* _EXTRAIT DU DOCUMENT_
***
Cette perception aberrante de l’antisémitisme nazi ne devrait cependant guère nous étonner. Elle résulte d’une perte d’hégémonie politique antifasciste hostile à Vichy et à l’antisémitisme de l’Etat français. Elle est aussi le résultat des carences de l’antifascisme français qui n’a jamais su ou voulu appréhender l’Etat dans sa dimension raciale. Cela est dû également et en particulier à De Gaulle et au gaullisme qui n’ont eu comme dessein politique que de remettre la France en bonne place dans l’ordre impérialiste (un siège au Conseil de sécurité de l’ONU alors que la France a perdu la guerre face à l’Allemagne dès l’été 1940) et de remettre, au plan intérieur, le pays en marche avec ses fonctionnaires, ses grands commis… dont beaucoup avaient été maréchalistes comme Pierre de Bénouville ou frayé avec Vichy comme Antoine Pinay qui a été ministre de De Gaulle, Maurice Papon…

De fait, Vichy n’a jamais été formellement condamné par le consensus républicain. Mitterrand au soir de sa vie se justifiait d’en avoir été et récemment, dans un article du Monde sur Zemmour, Sarkozy saluait le fait que le pamphlétaire d’extrême-droite rompe avec la condamnation pure et simple du régime collaborationniste français.

Cette absence de remise en cause (mise à part la parenthèse chiraquienne) au nom de la grandeur de la France, de la raison d’Etat et de la compétition entre impérialistes, a accouché d’une opposition purement  morale à l’antisémitisme (« Plus jamais ça ! »). Celui-ci a fini par vider la lutte antiraciste de sa substance et mettre en selle le philosémitisme – cousin germain du paternalisme antiraciste des années 80 qui allait anesthésier les luttes de l’immigration post-coloniale – en occultant l’antisémitisme comme avatar de la violence occidentale. La lutte contre l’antisémitisme a alors muté et s’est transformée en lutte contre « un mal » absolu, anhistorique et désincarné. Ainsi les antivax ayant recours à l’analogie de la condition juive sont-ils les produits d’une désorientation générale. Le simple fait que la politique de Vichy soit devenue l’incarnation du « mal » sans pour autant être pensée rationnellement et politiquement rend son horreur d’autant plus abstraite voire même irréelle. Il n’est, en effet, pas question de comprendre ce qu’était et ce qu’est l’antisémitisme, mais plutôt de l’extraire de la généalogie de la violence occidentale[1] pour en faire une ombre en surplomb du monde se « réincarnant » en permanence à toutes les époques.

Aussi, l’expression de Badiou parlant de « pétainisme transcendantal » (dans De quoi Sarkozy est-il le nom ?) à propos de la France depuis la Révolution est juste. Son opposition, justifiant cette expression, entre deux France, l’une de 1793 et de la Commune et de la Résistance « de gauche » contre celle de 1815, de Thiers, du 10 juillet 1940 et de la guerre d’Algérie, est également pertinente. Mais dans la période actuelle où le communisme n’a plus de relais ni de militants et où l’antiracisme politique reflue, ce qui était en embuscade, honteux, ressurgit à la faveur de la fonte du permafrost républicain. Les « valeurs de la République » soutenues par un édifice moral sans réelle consistance fondent comme neige au soleil. Dès lors, le virus antisémite, pour l’instant contenu par la priorité islamophobe, ne tardera pas à se répandre. Mais l’étape qui précède, c’est la banalisation de l’antisémitisme. Nous y sommes.
***
* _CONSIGNE_
Recopiez mot pour mot tout le passage de l'extrait sur Vichy et l'antisémitisme, depuis « De fait, Vichy » jusqu'à « simple du régime collaborationniste français. ».

* _CONTENU DES DONNÉES_
***
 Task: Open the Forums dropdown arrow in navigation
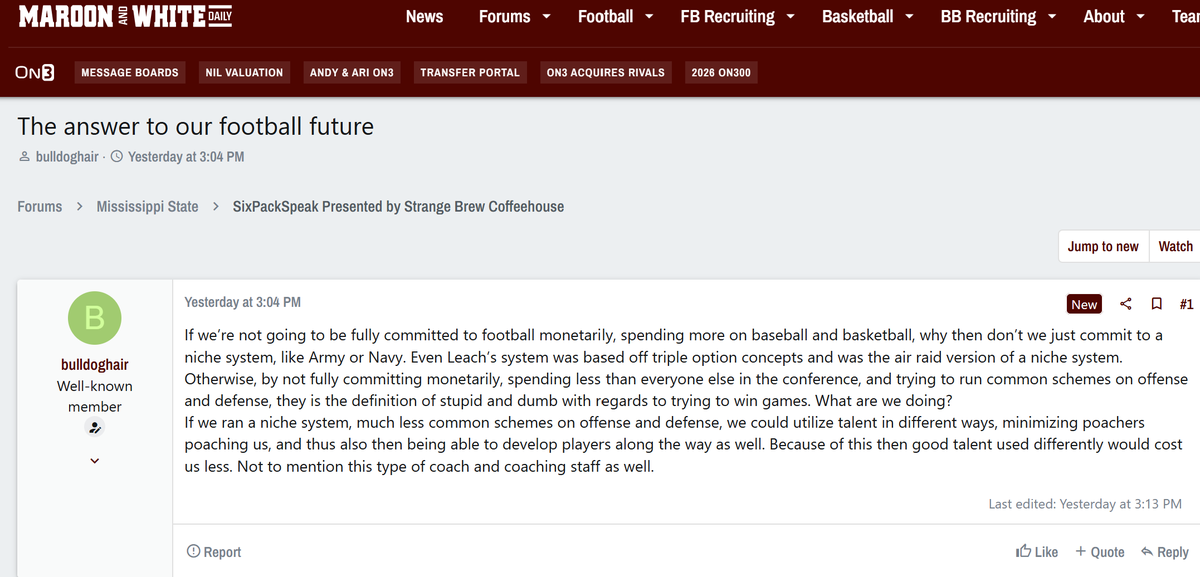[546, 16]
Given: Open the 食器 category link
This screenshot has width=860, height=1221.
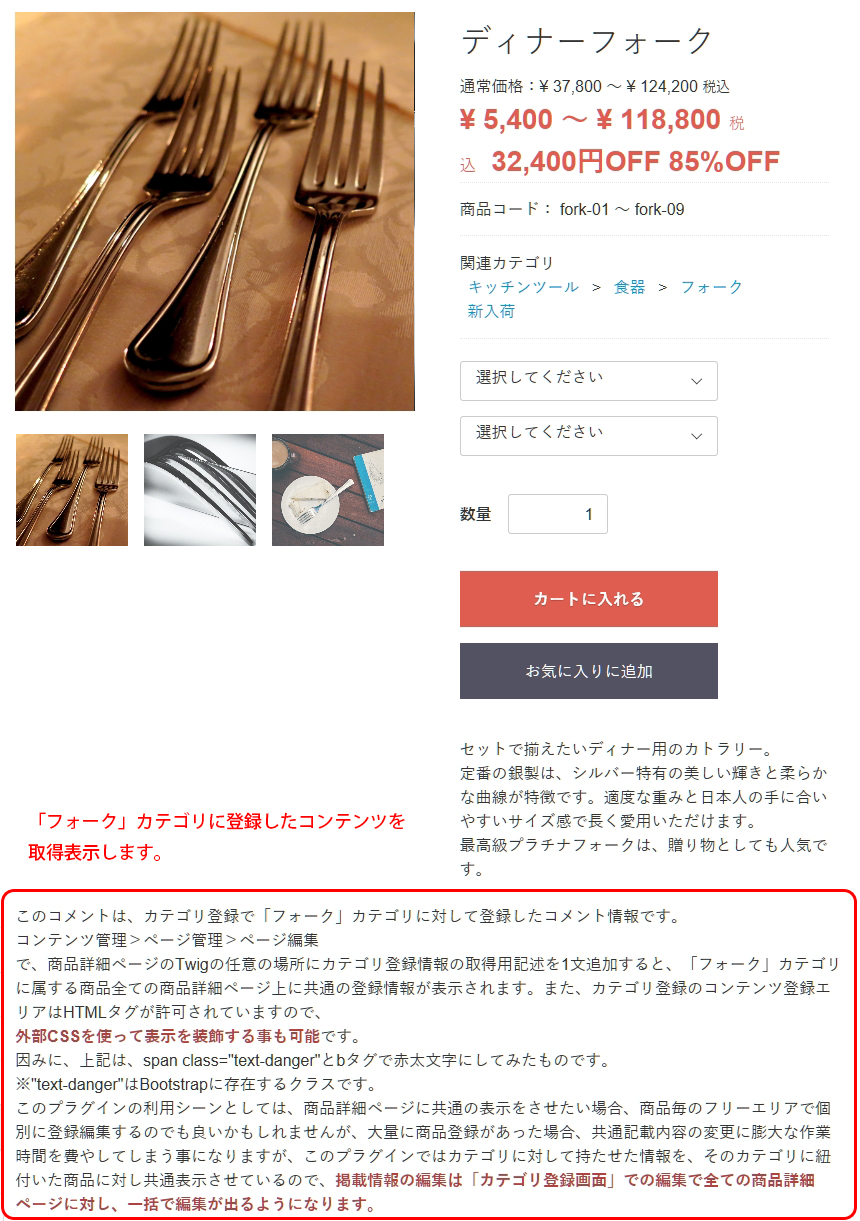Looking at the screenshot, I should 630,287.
***
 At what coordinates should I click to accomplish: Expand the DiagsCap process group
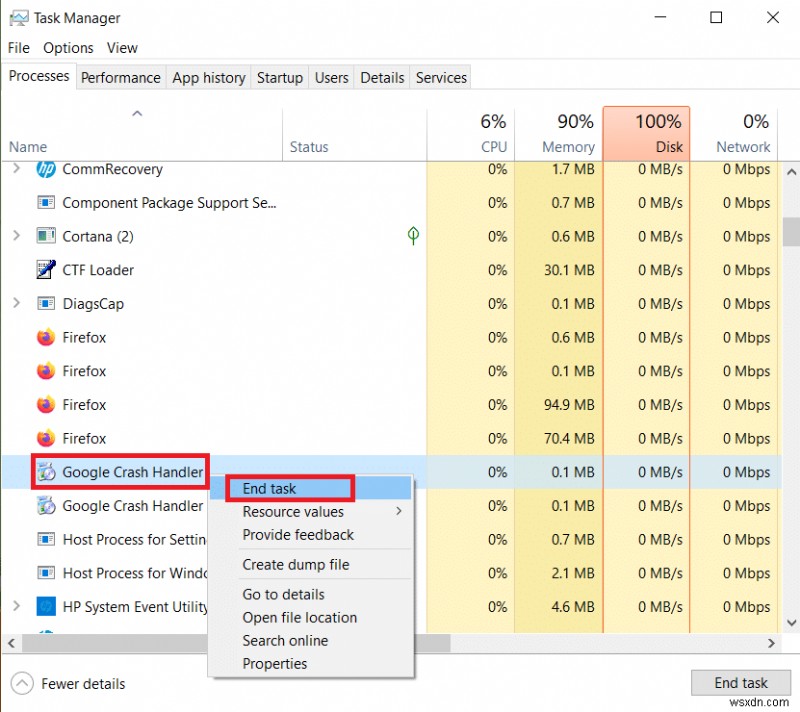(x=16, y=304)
***
* _RÉSULTAT ATTENDU_
De fait, Vichy n’a jamais été formellement condamné par le consensus républicain. Mitterrand au soir de sa vie se justifiait d’en avoir été et récemment, dans un article du Monde sur Zemmour, Sarkozy saluait le fait que le pamphlétaire d’extrême-droite rompe avec la condamnation pure et simple du régime collaborationniste français.